D) The source-data SME works with the build person to incorporate the source data SME's declarative mapping into a data hub harmonization process. When this harmonization process is run, the raw source data is converted to the model's form using the declarative mapping.
There's no coding in this process... not even in step D! All the work is done by data experts and tools! To see why, try out this tutorial! You will play each of the roles through all the above steps.
For this tutorial you need MarkLogic (version 9 or later), UML2ES, Papyrus (an open-source UML tool), the Declarative Mapper IDE (a MarkLogic field tool), and the Declarative Mapper engine (another MarkLogic field tool). [The two Declarative Mapper tools are available on MarkLogic's internal BitBucket repository. This tutorial is MarkLogic internal.]

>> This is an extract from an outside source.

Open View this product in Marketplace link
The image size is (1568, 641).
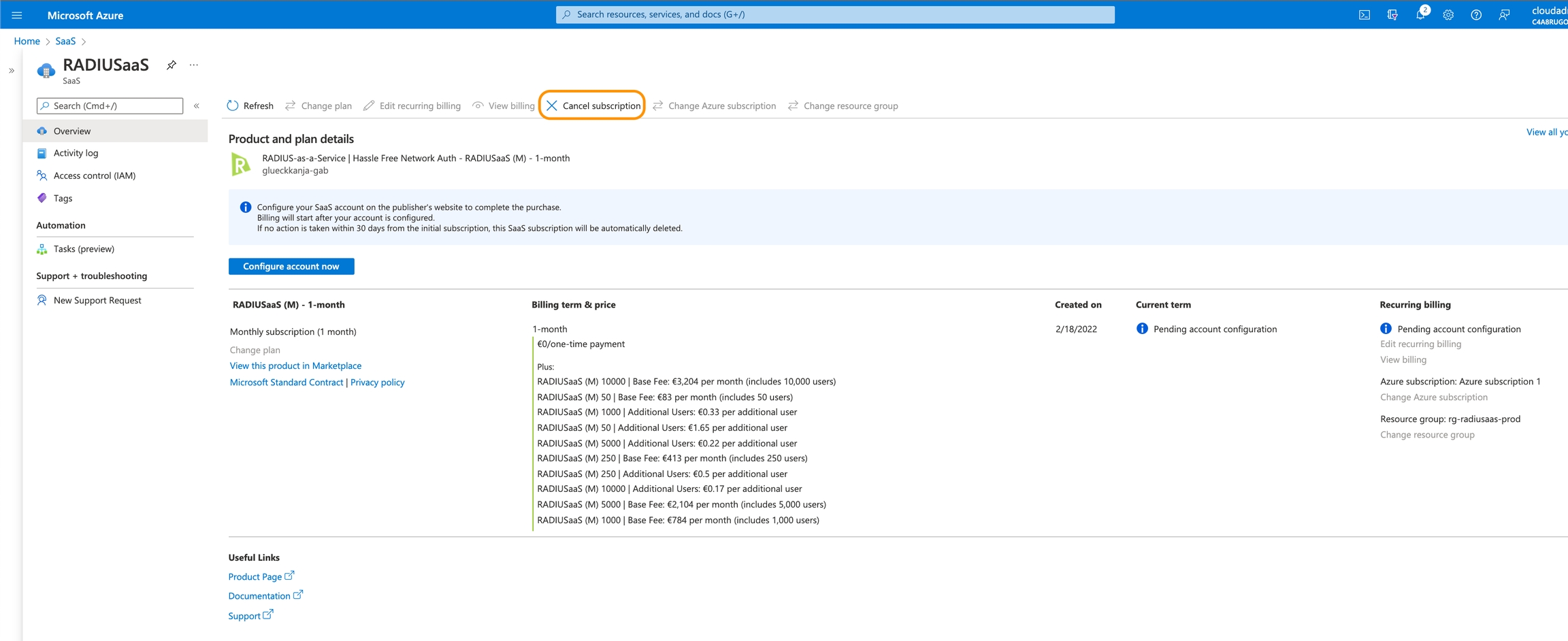point(295,366)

- You will need a local clone of UML2ES
- See How to install Papyrus for instructions on installing Papyrus
- See How to install Declarative Mapper for instructions on installing the Declarative Mapper UI and engine
Model-based mapping is soon to be a built-in feature of MarkLogic. In this tutorial we use a separate field tool, the Declarative Mapper. This tutorial will soon be revised to use the built-in MarkLogic mapper.

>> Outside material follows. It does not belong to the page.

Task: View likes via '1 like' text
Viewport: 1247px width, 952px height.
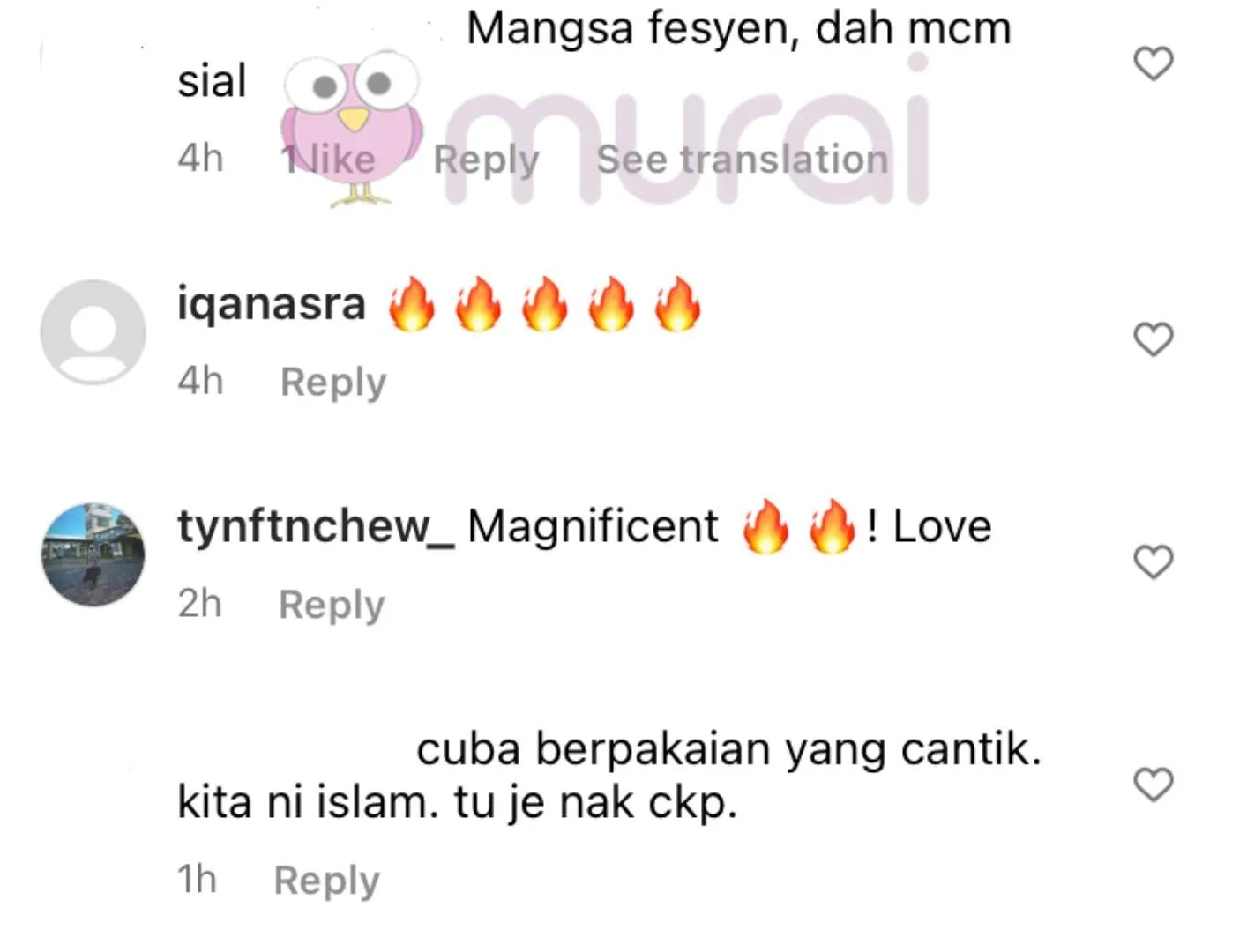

The DM IDE tool is ever-changing. In this tutorial we use it as a visual editor for the Declarative Mapper field tool. Currently it is intended to fit multiple mapping engines: not just Declarative Mapper, but also Schematron. But DM IDE could grow into a UI editor for MarkLogic's built-in mapper. When that happens, this tutorial will show how the source data SME uses DM IDE to create a mapping for the MarkLogic mapper!
And to top it off - the DM IDE doesn't integrate with UML2ES in DHF 4.3. You have to use DHF 4.1.
Click to view/hide this section
We get started by having you, in the role of build person, setup a data hub, with UML2ES and the Declarative Mapper, on MarkLogic.
Pre-requisites:
- MarkLogic 9 (or greater) installation up and running
- Local clone of UML2ES
- Local clone of Declarative Mapper engine. See How to install Declarative Mapper
- Declarative Mapper IDE up and running. First obtain a local clone. Then setup and run. See How to install Declarative Mapper
To begin, create a folder called dmHub anywhere on your build machine. This folder will be a data hub gradle project that incorporates the UML2ES and the DM toolkits.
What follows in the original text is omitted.